Problem to solve: Among the entries, find the lines with the string "button" and report them.

Stored data:
-----
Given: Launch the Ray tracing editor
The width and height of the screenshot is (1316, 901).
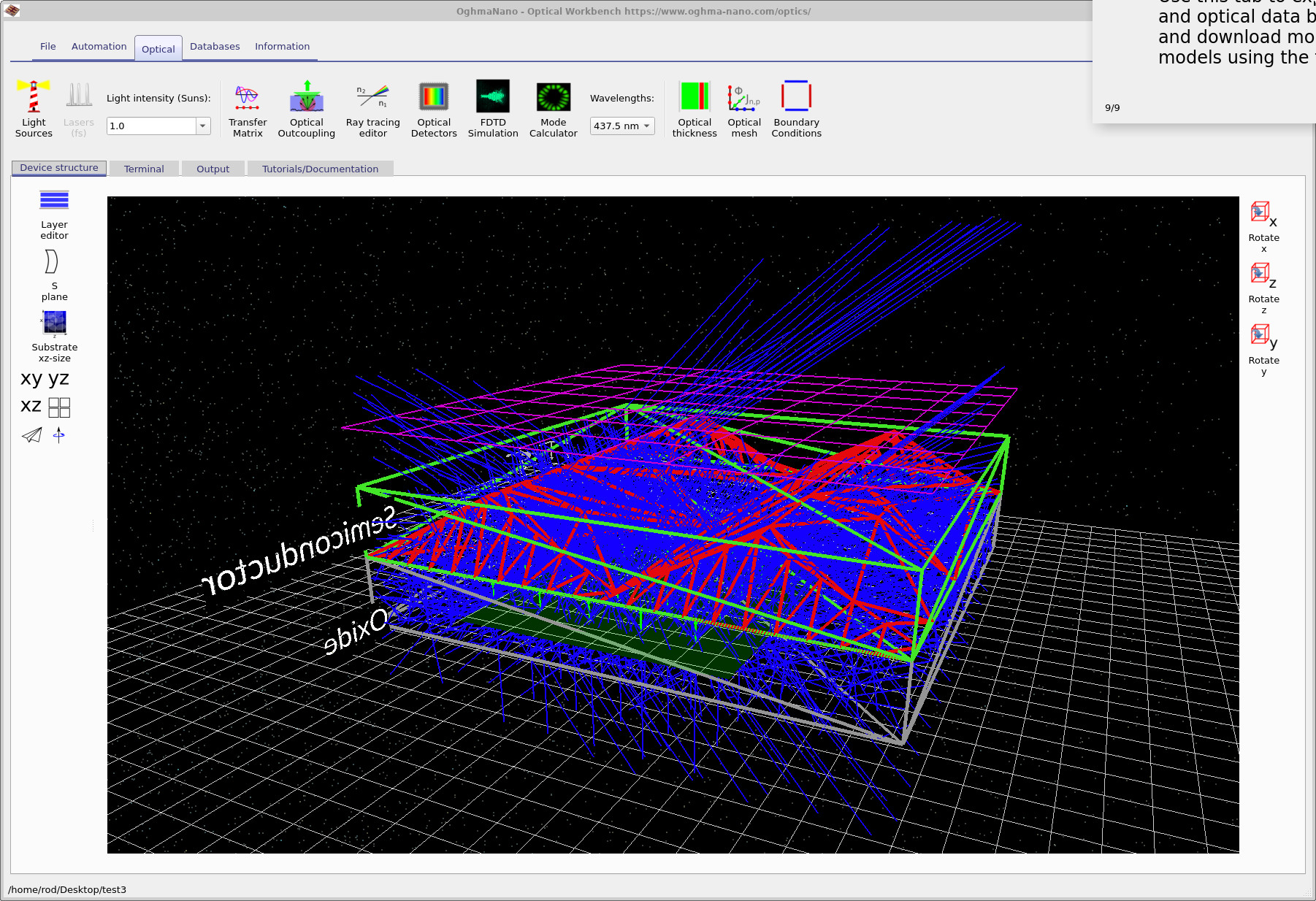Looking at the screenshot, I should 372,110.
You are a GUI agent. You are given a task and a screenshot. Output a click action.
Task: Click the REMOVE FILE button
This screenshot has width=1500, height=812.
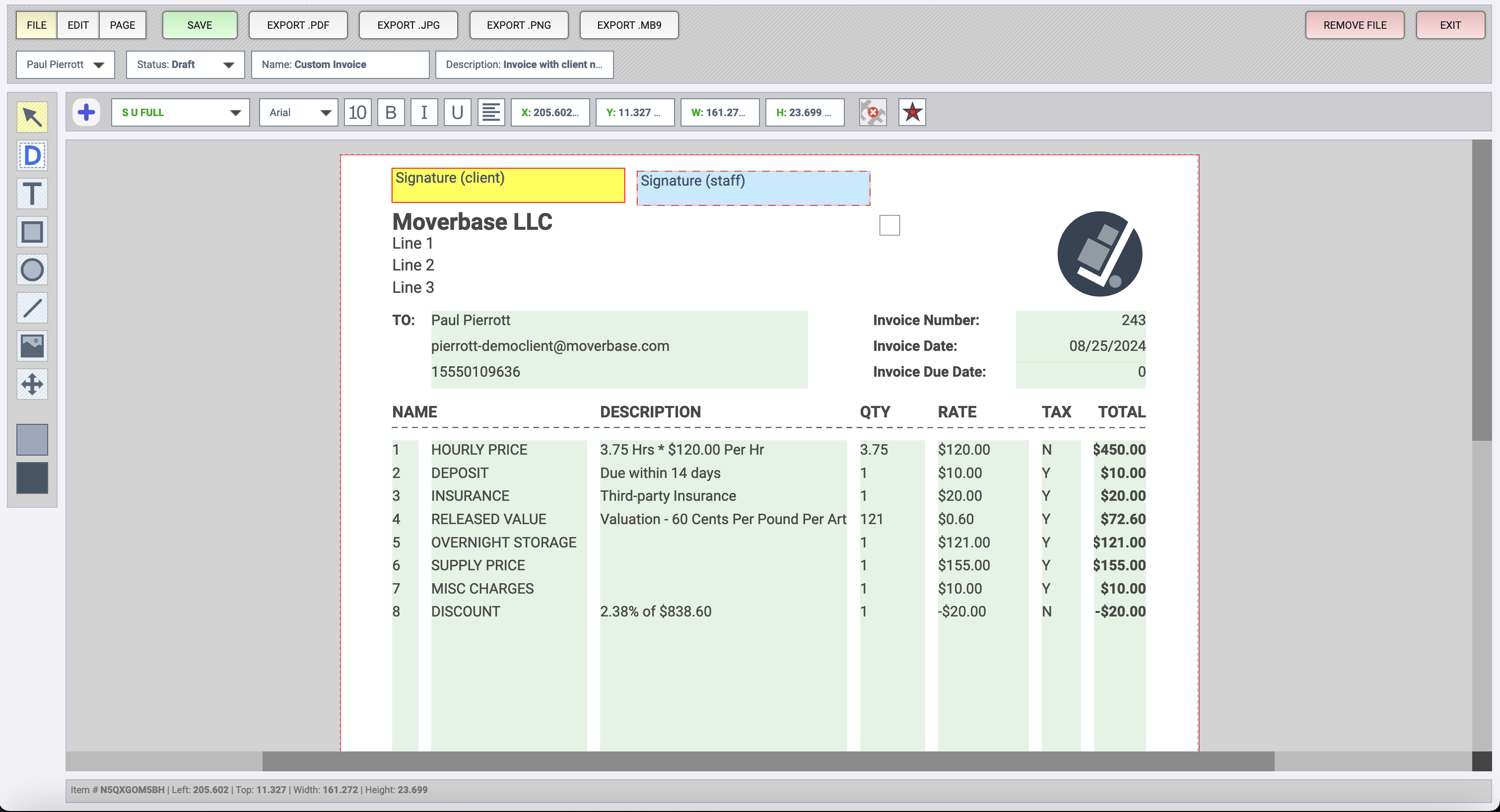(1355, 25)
-----
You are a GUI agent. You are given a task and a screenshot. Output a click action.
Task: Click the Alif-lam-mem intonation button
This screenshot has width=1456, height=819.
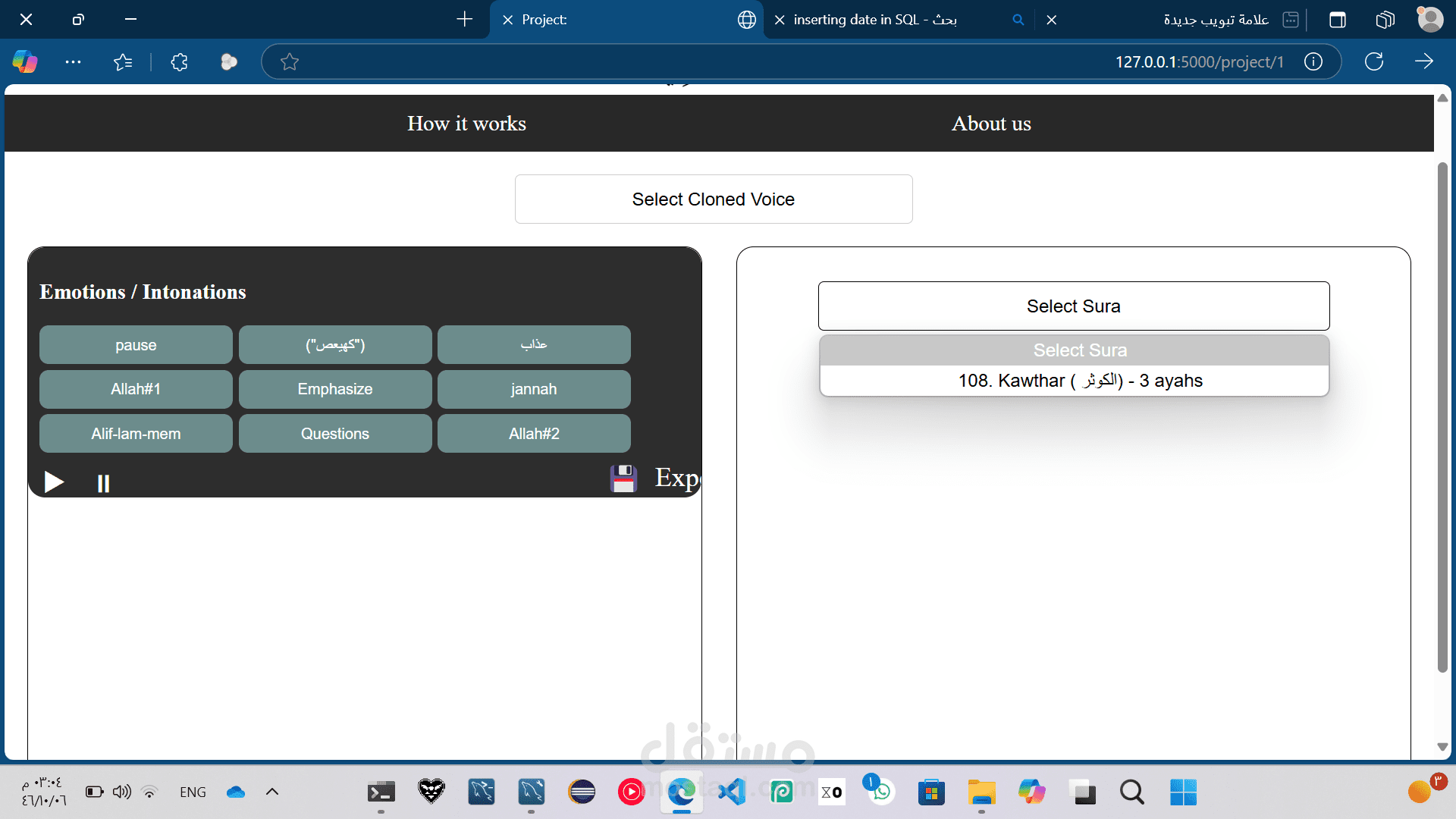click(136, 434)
-----
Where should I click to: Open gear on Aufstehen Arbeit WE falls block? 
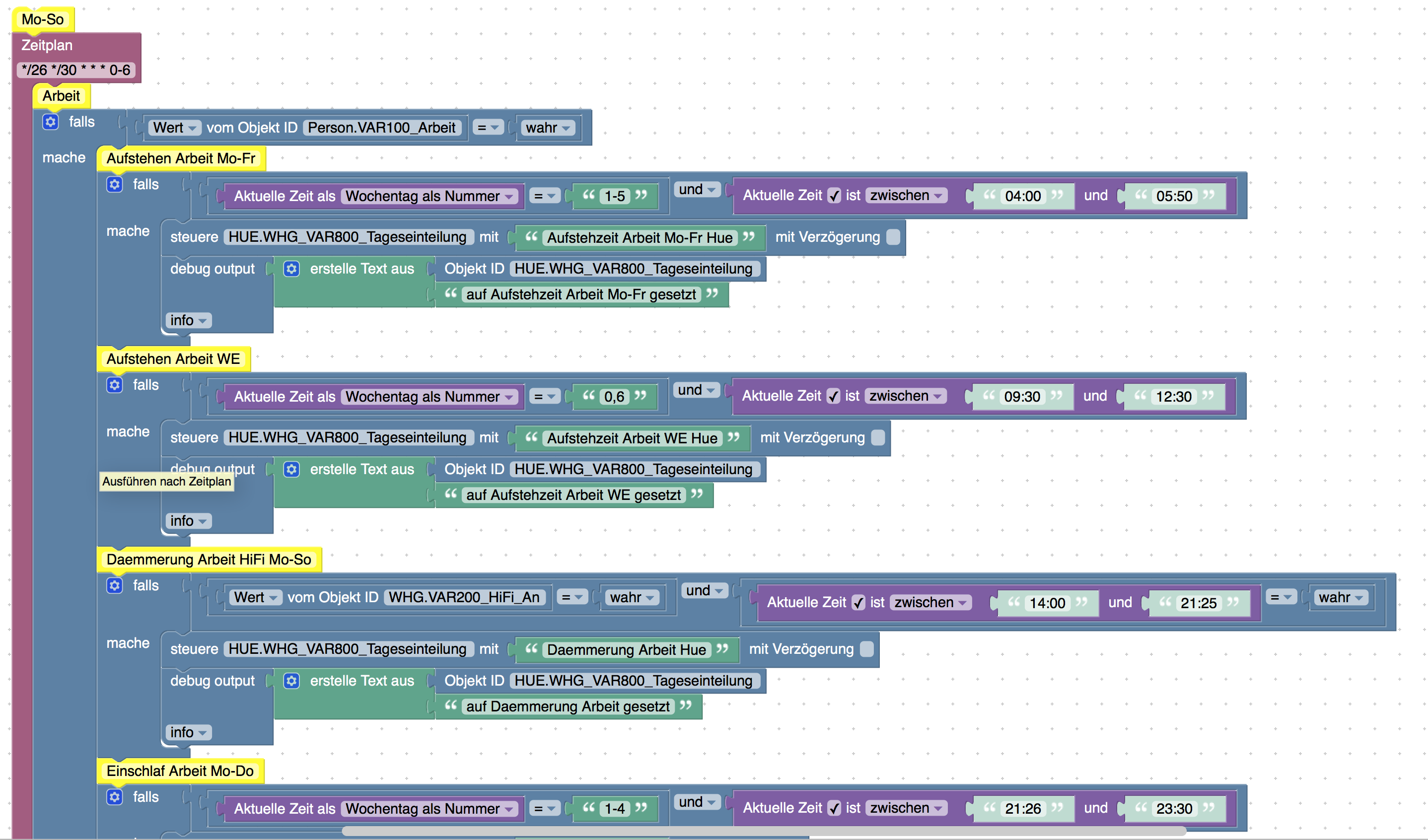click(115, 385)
-----
Task answer:
Task: Click the REMOVE FILE button
Task: Click the Alif-lam-mem intonation button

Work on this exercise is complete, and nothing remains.